■ **WORK TO COMPLETE**:
Revise the rows below so that "computer-use agent" becomes "desktop agent" everywhere it occurs, and change nothing else.

______________________________

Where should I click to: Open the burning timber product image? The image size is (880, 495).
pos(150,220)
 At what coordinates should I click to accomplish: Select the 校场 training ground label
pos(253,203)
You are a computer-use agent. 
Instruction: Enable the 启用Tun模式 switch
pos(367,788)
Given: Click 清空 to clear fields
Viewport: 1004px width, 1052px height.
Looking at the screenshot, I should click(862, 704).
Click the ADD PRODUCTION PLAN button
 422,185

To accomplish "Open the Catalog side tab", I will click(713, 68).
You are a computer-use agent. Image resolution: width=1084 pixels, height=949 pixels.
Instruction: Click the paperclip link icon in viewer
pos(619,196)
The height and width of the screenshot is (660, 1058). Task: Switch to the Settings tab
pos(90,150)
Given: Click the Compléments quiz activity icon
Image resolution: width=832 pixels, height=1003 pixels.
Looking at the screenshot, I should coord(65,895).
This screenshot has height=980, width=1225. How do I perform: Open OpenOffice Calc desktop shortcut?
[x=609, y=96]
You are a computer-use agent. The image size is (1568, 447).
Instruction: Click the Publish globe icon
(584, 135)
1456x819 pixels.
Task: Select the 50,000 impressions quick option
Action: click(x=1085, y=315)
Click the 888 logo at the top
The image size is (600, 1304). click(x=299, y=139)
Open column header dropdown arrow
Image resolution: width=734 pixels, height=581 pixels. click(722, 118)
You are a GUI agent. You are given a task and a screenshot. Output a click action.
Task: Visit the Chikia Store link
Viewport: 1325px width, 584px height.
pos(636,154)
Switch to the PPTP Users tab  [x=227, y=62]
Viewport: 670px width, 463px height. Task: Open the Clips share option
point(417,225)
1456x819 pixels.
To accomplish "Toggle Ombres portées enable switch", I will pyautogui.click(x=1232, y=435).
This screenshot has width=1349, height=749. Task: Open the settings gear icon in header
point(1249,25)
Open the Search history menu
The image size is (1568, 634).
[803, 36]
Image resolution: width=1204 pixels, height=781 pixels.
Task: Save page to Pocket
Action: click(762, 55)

______________________________

■ **RESULT FOR THIS EXERCISE**:
Where should I click to: Open the burning timber product image? The image size is (880, 495).
pos(150,220)
 At what coordinates should I click to accomplish: Select the 校场 training ground label
pos(253,203)
You are a desktop agent. 
Instruction: Enable the 启用Tun模式 switch
pos(367,788)
Given: Click 清空 to clear fields
Viewport: 1004px width, 1052px height.
Looking at the screenshot, I should click(862, 704).
Click the ADD PRODUCTION PLAN button
 422,185

To accomplish "Open the Catalog side tab", I will click(713, 68).
You are a desktop agent. Image resolution: width=1084 pixels, height=949 pixels.
Instruction: Click the paperclip link icon in viewer
pos(619,196)
The height and width of the screenshot is (660, 1058). Task: Switch to the Settings tab
pos(90,150)
Given: Click the Compléments quiz activity icon
Image resolution: width=832 pixels, height=1003 pixels.
Looking at the screenshot, I should coord(65,895).
This screenshot has height=980, width=1225. How do I perform: Open OpenOffice Calc desktop shortcut?
[x=609, y=96]
You are a desktop agent. The image size is (1568, 447).
Instruction: Click the Publish globe icon
(584, 135)
1456x819 pixels.
Task: Select the 50,000 impressions quick option
Action: click(x=1085, y=315)
Click the 888 logo at the top
The image size is (600, 1304). click(x=299, y=139)
Open column header dropdown arrow
Image resolution: width=734 pixels, height=581 pixels. click(722, 118)
You are a GUI agent. You are given a task and a screenshot. Output a click action.
Task: Visit the Chikia Store link
Viewport: 1325px width, 584px height.
pos(636,154)
Switch to the PPTP Users tab  [x=227, y=62]
Viewport: 670px width, 463px height. Task: Open the Clips share option
point(417,225)
1456x819 pixels.
To accomplish "Toggle Ombres portées enable switch", I will pyautogui.click(x=1232, y=435).
This screenshot has width=1349, height=749. Task: Open the settings gear icon in header
point(1249,25)
Open the Search history menu
The image size is (1568, 634).
[803, 36]
Image resolution: width=1204 pixels, height=781 pixels.
Task: Save page to Pocket
Action: click(762, 55)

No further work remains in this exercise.